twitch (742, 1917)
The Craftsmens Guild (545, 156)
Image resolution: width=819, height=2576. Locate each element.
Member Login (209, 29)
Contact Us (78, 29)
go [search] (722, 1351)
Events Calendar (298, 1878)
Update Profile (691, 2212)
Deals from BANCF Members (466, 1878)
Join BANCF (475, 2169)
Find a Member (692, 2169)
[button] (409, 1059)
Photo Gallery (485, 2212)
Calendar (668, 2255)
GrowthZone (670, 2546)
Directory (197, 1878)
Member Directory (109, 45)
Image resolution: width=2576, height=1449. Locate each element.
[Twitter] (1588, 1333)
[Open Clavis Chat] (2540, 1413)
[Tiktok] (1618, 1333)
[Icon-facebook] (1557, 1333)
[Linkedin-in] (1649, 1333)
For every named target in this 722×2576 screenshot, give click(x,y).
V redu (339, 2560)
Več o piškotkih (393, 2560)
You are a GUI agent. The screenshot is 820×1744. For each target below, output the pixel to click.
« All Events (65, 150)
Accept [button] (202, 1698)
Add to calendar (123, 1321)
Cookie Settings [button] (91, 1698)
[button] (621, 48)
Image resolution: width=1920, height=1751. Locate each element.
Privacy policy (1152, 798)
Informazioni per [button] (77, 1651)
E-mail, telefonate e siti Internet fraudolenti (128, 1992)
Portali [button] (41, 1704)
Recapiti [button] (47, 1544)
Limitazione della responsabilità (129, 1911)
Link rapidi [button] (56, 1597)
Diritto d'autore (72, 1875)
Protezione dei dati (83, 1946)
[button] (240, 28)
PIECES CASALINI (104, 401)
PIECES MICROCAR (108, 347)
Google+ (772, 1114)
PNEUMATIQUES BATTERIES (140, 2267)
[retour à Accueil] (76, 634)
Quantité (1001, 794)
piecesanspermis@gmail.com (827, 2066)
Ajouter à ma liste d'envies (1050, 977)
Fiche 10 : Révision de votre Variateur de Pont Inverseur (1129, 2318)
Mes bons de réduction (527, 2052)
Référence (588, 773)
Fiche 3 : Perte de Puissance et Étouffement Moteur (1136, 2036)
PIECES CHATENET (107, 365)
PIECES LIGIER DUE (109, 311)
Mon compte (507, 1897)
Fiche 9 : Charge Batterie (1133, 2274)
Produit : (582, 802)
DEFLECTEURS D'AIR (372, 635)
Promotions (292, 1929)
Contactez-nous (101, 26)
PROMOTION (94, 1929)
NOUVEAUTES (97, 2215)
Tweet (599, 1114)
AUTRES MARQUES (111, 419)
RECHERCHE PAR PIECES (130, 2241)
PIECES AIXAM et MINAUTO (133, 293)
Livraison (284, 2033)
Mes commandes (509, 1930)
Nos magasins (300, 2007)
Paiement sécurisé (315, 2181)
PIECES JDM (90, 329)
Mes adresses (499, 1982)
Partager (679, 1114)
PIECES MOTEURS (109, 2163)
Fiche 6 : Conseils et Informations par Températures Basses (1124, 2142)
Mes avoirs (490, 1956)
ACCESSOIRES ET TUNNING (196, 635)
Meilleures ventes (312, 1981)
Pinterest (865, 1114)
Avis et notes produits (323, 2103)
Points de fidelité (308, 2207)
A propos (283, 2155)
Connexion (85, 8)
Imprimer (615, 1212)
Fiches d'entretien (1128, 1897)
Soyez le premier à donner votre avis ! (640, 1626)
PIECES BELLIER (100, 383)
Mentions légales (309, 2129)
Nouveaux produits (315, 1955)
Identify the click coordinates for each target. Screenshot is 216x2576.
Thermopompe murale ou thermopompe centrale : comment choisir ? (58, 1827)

=-=-=

Brief: Using the entries above, tally every line that holds the word "produits". Answer with that number only.

Solved problem: 2